Kingsdale School

What to do: old ‘60’s wreck of a school; building that needs updating? You cover over its central courtyard with inflated pillows and locate a new school hall for 1000 students right at the heart, crossing the court with a new bridge to promote better flows. The outcome is an iconic gesture that has them standing in the aisles.

The architects tell us that the scheme is of national importance: “The proposal exploits the potential of the existing building, and superimposes a vast, new transparent roof over the internal courtyard. This has facilitated new dining facilities, assembly and performance spaces, improved circulation, and social activities”.

But does the emperor have real clothes? It was in the Hawthorne experiments of the 1920’s that behaviourists first found out that the implied flattery in attention will ensure an increase in productivity regardless of whether physical conditions are made better or worse.

Other London schools worthy of the specialist’s interest include:

• Jubilee Primary; Tulse Hill, SW2; Allford Hall Monaghan Morris, 2002. (It has a special emphasis on hearing impaired learning.)

• Kings Avenue School, Kings Avenue, SW4; Shepheard Epstein Hunter, 2002.

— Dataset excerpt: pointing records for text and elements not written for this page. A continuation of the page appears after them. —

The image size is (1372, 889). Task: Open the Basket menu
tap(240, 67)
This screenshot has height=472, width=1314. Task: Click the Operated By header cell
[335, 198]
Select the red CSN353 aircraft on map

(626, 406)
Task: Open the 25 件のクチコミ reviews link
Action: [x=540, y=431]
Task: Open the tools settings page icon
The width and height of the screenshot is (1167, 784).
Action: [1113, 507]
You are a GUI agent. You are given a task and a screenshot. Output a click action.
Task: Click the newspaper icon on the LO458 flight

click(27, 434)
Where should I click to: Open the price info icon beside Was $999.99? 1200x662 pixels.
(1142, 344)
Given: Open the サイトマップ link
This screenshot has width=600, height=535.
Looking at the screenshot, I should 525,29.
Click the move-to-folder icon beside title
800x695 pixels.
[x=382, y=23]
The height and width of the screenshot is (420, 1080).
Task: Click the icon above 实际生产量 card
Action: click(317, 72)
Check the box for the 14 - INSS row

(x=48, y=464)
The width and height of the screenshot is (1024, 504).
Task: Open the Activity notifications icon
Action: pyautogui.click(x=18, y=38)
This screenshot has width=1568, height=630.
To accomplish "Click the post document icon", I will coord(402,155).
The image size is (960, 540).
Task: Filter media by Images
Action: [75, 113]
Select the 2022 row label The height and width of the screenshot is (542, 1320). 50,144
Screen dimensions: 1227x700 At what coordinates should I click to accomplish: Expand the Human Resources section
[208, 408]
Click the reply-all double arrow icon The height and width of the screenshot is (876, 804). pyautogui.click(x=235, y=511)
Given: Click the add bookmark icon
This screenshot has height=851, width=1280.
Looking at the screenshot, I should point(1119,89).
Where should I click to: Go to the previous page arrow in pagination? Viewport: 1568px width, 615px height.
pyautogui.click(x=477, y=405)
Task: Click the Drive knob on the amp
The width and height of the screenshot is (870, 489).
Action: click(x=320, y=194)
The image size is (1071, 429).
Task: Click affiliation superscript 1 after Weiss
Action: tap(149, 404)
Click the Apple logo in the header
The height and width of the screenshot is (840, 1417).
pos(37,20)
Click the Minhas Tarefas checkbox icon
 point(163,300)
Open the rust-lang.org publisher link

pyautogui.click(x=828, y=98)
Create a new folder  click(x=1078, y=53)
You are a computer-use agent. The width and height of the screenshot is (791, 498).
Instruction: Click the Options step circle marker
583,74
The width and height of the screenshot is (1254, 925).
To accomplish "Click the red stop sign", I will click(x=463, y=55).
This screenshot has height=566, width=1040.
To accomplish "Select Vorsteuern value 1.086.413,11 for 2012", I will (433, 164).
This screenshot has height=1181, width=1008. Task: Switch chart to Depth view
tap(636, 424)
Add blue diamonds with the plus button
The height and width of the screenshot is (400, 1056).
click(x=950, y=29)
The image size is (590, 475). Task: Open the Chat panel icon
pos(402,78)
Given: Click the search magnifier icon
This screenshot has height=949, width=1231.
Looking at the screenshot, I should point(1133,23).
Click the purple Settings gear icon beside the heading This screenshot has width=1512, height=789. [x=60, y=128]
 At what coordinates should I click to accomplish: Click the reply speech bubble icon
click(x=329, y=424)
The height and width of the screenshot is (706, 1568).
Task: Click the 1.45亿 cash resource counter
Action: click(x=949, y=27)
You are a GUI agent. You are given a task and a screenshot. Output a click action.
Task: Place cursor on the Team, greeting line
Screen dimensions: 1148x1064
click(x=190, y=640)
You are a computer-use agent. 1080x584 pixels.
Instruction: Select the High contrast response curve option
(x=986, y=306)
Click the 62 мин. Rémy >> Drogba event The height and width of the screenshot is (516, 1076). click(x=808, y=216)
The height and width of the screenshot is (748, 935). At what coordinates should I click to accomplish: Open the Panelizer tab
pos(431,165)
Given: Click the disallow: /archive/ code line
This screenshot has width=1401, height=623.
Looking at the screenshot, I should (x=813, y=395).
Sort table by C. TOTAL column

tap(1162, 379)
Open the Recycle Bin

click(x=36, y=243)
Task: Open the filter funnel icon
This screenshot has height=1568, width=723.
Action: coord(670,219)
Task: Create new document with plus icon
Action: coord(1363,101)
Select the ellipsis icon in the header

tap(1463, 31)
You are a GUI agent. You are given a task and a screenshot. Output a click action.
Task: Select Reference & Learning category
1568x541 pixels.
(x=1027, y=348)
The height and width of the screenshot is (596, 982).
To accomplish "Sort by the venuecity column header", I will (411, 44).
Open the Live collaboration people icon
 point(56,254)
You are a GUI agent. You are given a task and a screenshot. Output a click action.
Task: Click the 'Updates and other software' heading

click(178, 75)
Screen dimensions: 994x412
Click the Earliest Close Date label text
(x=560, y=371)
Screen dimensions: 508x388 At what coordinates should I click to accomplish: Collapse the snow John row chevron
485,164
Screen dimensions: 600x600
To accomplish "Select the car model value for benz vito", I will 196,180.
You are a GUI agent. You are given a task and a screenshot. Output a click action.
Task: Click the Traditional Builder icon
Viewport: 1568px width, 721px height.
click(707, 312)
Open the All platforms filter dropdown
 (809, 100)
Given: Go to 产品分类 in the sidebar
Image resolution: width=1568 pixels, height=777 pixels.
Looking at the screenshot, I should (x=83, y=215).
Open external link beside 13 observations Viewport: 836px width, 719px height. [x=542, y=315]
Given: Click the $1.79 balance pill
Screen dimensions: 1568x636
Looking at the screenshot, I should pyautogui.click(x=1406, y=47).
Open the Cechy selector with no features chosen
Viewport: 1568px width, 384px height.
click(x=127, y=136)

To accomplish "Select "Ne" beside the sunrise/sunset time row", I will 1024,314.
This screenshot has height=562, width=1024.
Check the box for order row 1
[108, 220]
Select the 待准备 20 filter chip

In addition, there is Foster’s Business Academy Bexley, Yarnton Way, Erith (east of Greenwich); Foster & Partners, 2003.. . but being a business, they don’t like visitors!

Foster has a similar academy school in north London: Capital City Academy (below), Doyle Gardens, NW10; Foster & Partners, 2003, (Willesden Green tube).

Stealth House. What doesn’t show externally is the clever mix of new building work appropriating parts of the house formerly here. Otherwise, this is a good example of new work with vaguely contexturalist overtones.

(But what is it about Daarth Vader/ stealth planes and architectural fashions from Tadao Ando to Robert Dye? Is the stealth in the strategy of realisation, a cunning design, the styling? 122 Grove Lane, SE5; Robert Dye Associates, 2004; Rail:

Denmark Hill)

This band stand (Crystal Palace, SE26; Ian 8 Ritchie Architects, 1997) is one of the better examples of architectural design in London – a witty, considered exercise in using Corten steel to blend the accommodation and protective / sound reflecting structure of this moated, summer band ‘platform’ into the landscaping of the park. It is redolent with C18 landscaping values and also references to Richard Serra’s work, but it has an almost abstract quality, as if Ritchie had produced the simplest diagram possible and built it (a diagram for a presentational platform, protected against vandals, with massive, built-in electronic acoustic

support, principally from two speaker towers at either side of the platform). It is at once sculptural and practical, heroic and intimate. But try and see it on a summer’s day, when a band is playing, not in a grey London winter.